Product-Anchored Fundraising Through Consumer Trends
City Harvest Matcha Madness campaign page showing store participation, March 2026
City Harvest, March 2026
Interface: Campaign strategy
Lens: Invite Participation
Pattern: Product-Anchored Fundraising
Issue Area: Hunger
Key Signal
The campaign centers participation on selling matcha drinks or menu items.

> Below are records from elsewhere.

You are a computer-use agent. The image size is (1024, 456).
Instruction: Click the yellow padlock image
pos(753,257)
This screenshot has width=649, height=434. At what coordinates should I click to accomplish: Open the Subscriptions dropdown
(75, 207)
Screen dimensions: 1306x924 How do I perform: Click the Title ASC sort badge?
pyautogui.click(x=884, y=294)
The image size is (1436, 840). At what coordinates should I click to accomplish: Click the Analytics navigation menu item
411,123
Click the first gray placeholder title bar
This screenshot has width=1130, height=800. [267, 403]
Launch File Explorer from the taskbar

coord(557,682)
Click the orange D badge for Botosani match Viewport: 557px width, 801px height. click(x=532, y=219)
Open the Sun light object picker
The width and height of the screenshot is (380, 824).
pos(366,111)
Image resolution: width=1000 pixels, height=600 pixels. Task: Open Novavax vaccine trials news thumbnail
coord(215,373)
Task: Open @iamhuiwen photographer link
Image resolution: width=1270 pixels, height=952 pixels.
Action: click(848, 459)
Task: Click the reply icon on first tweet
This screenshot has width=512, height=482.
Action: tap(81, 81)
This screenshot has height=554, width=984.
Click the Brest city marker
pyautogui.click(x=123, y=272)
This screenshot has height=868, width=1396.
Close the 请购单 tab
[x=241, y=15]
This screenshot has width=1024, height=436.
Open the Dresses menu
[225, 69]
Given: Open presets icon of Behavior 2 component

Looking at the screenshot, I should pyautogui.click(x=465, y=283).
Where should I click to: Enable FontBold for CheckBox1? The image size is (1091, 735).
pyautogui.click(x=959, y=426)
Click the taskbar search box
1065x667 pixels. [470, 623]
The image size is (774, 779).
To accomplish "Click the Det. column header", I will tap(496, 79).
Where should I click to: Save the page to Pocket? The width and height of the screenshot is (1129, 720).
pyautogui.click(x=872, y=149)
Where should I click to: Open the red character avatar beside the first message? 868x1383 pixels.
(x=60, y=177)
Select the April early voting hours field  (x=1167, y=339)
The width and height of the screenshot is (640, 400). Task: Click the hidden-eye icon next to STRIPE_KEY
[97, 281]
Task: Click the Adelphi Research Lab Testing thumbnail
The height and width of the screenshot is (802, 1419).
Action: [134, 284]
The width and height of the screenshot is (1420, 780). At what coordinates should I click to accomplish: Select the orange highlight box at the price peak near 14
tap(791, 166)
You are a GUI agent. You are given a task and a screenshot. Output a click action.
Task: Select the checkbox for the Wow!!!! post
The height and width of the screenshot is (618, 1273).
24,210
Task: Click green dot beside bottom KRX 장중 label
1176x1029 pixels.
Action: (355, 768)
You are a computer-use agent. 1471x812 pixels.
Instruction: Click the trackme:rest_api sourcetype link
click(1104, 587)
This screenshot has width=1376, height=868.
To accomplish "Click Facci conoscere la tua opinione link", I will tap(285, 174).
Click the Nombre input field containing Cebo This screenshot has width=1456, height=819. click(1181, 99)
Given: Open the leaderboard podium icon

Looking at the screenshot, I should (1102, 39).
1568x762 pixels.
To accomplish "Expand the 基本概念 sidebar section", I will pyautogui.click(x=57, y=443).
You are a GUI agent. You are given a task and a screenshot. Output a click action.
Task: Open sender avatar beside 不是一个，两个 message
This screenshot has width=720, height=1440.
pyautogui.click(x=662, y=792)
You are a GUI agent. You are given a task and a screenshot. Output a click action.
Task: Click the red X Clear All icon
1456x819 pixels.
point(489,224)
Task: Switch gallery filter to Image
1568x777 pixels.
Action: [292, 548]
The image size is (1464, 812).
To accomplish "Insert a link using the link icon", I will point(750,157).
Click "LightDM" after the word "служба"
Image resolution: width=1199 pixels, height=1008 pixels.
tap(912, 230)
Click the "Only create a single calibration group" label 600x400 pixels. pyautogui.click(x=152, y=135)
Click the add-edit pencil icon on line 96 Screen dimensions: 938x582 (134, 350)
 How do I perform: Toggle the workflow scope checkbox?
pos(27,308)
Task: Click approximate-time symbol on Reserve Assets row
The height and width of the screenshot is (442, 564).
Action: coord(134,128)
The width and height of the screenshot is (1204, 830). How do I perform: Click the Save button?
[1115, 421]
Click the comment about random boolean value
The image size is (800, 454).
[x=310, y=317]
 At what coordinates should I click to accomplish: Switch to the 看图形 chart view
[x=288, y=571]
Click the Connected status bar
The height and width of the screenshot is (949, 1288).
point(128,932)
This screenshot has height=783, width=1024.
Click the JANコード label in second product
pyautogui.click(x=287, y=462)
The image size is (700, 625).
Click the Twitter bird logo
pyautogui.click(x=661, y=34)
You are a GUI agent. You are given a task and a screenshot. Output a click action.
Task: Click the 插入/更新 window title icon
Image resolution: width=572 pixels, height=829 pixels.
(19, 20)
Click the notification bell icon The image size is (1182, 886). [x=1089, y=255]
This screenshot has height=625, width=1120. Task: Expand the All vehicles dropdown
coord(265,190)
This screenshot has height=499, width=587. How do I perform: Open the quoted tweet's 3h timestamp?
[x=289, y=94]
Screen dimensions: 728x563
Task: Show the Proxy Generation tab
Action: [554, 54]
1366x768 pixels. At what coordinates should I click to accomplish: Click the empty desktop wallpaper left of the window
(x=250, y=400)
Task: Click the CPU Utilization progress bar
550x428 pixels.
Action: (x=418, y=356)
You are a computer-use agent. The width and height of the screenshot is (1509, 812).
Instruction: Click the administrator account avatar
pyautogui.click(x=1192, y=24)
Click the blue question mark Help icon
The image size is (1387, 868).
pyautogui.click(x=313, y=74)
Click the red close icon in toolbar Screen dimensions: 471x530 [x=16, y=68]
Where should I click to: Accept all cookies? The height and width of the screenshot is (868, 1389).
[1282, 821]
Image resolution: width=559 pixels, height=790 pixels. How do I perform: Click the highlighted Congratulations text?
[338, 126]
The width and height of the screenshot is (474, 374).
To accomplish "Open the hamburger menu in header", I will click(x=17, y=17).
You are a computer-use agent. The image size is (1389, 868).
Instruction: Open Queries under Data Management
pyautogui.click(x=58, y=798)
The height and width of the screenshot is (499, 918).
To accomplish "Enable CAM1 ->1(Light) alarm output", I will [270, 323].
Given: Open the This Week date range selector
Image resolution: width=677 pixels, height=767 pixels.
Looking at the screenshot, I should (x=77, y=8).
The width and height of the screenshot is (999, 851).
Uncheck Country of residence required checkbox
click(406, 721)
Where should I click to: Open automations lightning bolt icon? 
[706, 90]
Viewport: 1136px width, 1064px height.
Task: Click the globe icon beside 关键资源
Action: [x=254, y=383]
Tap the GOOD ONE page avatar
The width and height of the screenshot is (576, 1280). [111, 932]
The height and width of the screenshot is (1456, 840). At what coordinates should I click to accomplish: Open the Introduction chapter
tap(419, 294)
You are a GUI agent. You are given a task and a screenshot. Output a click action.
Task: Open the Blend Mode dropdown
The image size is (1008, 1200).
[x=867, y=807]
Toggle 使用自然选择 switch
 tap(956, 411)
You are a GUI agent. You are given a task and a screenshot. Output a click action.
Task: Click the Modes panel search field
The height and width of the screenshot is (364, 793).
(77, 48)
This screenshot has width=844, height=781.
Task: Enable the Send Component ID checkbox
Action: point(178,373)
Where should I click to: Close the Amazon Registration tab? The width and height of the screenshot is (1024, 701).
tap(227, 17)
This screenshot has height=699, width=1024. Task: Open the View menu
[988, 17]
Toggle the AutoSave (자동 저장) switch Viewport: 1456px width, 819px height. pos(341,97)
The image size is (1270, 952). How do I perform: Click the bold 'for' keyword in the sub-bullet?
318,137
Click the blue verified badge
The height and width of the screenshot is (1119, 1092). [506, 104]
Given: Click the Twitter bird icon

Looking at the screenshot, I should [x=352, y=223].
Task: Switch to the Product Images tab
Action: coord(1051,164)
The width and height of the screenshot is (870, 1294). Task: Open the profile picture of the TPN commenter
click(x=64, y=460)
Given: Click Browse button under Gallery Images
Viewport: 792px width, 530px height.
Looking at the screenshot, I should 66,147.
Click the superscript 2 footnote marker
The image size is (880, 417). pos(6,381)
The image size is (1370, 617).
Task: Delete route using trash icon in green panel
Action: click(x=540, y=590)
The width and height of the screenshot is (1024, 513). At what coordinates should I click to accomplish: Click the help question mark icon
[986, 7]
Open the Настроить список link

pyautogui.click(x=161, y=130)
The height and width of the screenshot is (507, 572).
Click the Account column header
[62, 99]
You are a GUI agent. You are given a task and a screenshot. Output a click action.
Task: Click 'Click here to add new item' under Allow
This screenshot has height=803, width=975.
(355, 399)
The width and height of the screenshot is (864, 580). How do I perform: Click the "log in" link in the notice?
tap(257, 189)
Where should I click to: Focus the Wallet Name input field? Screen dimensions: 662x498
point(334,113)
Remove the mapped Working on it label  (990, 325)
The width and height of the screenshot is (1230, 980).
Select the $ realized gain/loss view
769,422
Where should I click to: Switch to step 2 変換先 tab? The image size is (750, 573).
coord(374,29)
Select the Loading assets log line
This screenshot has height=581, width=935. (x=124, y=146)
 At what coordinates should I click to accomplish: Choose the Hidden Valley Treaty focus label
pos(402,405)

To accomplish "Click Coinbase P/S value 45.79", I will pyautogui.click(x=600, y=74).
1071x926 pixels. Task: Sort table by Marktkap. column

A portion of sales from this specific product category supports the mission.
Why It Matters
Tying fundraising to an existing consumer behavior lowers the barrier to participation.
Observation
City Harvest’s “Matcha Madness” campaign invites cafés and restaurants to offer matcha drinks or menu items and donate a portion of those sales to support hunger relief. Rather than tying the campaign to overall restaurant revenue, participation centers on a single product category that is already popular across many café menus.
Why It Matters
Anchoring the campaign to a specific product connects the cause to an existing consumer habit. Matcha has become a strong and visible trend across cafés and specialty drink menus, making the concept easy for both businesses and customers to understand. The campaign attaches the mission to something people are already seeking out and purchasing.
Why This Works
Aligns the campaign with an already popular product trend
Simplifies participation for businesses with a clear offering
Makes the impact easy for customers to understand at purchase
Avoids complexity of tracking overall revenue percentages
Embeds giving into a routine transaction
What I’m Watching
Whether more nonprofit partnerships anchor fundraising to specific consumer trends or product categories rather than a percentage of overall sales.